Ace Attorney series is, at its heart, a visual novel. You progress through the game by reading walls of texts and dialogues, sometimes stopping to make choices that may (or may not) affect the story. But with a simple twist it becomes a much more interesting take of the genre.
Phoenix Wright: Ace Attorney is a game about being a defense attorney. There aren't many games that deal with courtroom drama before which is, admittedly, a lot more boring than exploding enemies right and left. The series covered its inherently boring premise with simplified defense process, over-the-top cases and contradictions, and a colorful cast of characters you'll love and hate.
You are Phoenix Wright, a rookie defense attorney, and you are tasked to defend innocent people in court. Putting players in a rookie role was a perfect choice, as it is a good way for the game to explain the mechanics of the game itself and makes Wright a more relatable character. Wright is a kind-hearted guy who, at first, relied too much on gut feeling rather than facts. Over the course of the game he grew more cleverer and began to notice the little details around him--and so is you. With Wright's growth in his ability to see contradictions come your growth. Both you and Wright are linked in this way.
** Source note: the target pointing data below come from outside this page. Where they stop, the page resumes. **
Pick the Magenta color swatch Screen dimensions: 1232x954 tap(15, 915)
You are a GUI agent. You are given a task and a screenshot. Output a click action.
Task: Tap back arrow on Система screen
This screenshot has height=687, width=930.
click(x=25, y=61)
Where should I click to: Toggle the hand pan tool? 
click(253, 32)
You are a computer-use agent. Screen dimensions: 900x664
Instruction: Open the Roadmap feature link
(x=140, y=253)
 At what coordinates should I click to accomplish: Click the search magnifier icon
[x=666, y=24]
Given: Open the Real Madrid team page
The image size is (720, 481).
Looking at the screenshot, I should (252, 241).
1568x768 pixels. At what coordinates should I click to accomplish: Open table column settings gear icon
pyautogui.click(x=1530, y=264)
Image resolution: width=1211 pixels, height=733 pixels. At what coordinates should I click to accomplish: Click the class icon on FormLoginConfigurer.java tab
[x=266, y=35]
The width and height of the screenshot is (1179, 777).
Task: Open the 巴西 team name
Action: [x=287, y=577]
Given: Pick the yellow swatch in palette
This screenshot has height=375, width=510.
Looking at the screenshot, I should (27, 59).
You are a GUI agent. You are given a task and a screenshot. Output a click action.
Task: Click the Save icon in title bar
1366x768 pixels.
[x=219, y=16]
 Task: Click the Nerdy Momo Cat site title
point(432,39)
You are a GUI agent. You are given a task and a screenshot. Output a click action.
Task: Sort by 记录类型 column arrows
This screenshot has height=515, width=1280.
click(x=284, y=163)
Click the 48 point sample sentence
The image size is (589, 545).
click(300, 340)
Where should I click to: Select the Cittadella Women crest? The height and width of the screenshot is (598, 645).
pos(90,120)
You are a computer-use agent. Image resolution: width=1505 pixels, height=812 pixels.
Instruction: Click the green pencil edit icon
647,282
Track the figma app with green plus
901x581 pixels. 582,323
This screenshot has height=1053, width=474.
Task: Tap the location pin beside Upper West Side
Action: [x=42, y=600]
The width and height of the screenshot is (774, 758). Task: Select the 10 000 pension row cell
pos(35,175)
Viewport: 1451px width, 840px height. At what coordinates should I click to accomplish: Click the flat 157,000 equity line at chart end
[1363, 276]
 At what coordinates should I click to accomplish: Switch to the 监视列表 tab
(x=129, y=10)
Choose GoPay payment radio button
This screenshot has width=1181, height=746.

The game's main cast is a collection of colorful personalities with its own background story and motives. Take your assistant, the ever-energetic Maya Fey. Maya is sometimes childish, often overshadowed by her sister Mia. She was a spirit medium in-training, but she admitted she rarely trained. She realized she knew nothing about defense and any courtroom proceedings. Even so she tried really best to help Phoenix, and Phoenix know he couldn't lose her. The game being a visual novel means there are more than enough interactions for her and Phoenix to help build their relationship. And this is only one character. Over the game you will learn the characters deeper than you initially know--Detective Dick Gumshoe is more than a loud incompetent detective, and rival prosecutor Edgeworth is more than a jerk.
It's important to note that the game took a comical route in representing itself. The game deals with murder in all cases, but it's surprisingly lighthearted in tone. The courtroom process was not the most accurate depiction of the real one, but it was designed to keep you at the edge of your seat during trial phase. Character designs are exaggerated and comical, each one have a distinctive gimmick. It helps set the game's comedic tone, but more importantly, it helps the player's suspension of disbelief regarding throughout the entire game since it steers away the player's mind from reality.
Some cases and evicences do need a very high suspension to believe. One case, for example, relies on the fact that nobody can cross a road blocked by a fallen tree--something that somebody with a leg can do. Another evidence relies on a character having a bullet in his shoulder for years. Your mileage may vary, but those things (particularly the blocked road) is where I drew the line.
The game is divided by two phases--exploration and trial. In exploration phase, you search the scene of the crime for evidences or talk to people to learn more about the case. It's a fairly straightforward process.
The next phase is the trial phase--and this is when things get a bit more realicomplicated. Your goal is to prove the innocence of the defendant. You do this by pointing out contradictions in the witness' testimony, either by pressing the witness to go into more detail, providing evidence, or both. This might get tricky as the contradiction might be hidden from plain sight. The challenge is to understand the holes in each statement the witness gave and show evidence that contradicts it. It's an exciting mind puzzle, especially combined with the drama that always happened in the courtroom that makes the trial phase unpredictable in terms of twists and turns.
The trial phase is where the game shows its shortcoming. Due to the game being script-based, there's sometimes a disconnect between what you wanted to show with a piece of evidence and what Phoenix did--resulting something you already know, but Phoenix didn't. Or the reverse--you show an evidence to show what you think it is, but Phoenix said another thing. You can theoretically brute force through every statement in testimony using every evidence (and this takes the fun out of the game). You can't skip texts, even previously read ones. You can fast-forward it, but it uses a weird mechanic where you have to hold the next button where you have to read the first two sentences in a conversation with normal speed anyway. Text speed is not configurable, making replays a pain.
This is, however, an inherent shortcoming of the genre. There really is no way to circumvent it other than making an extra effort to handle every situation, and we can't realistically *expect that. One way is to cover this weakness by introducing another strong point--something I hope the sequel have.
The game also sometimes offer choices that doesn't affect the outcome of the trial, nor does it put any weight into Phoenix's character, making the choice a pointless one.
The game lives or die by its writing and translation. But the script, written by Shu Takumi, was great. More applause was given to the translation team, who did a terrific work in a game full of Japanese text and context. The team took the route of translating the jokes and puns into a new one, resulting in "westernized" names ("Ryuichi Naruhodo" into "Phoenix Wright") and puns with names like Wendy Oldbag, Lotta Hart, and Jack Hammer. This is one game that needs such translation. Also the translation was perfect that nothing is lost--remember that something that is lost in translation will make the player feel cheated by the game.
The series is definitely worthy of the praise it gained in the last decade. I haven't played the sequel, but I hope it touches something I really wanted to see--what if the defendant is, for once, guilty?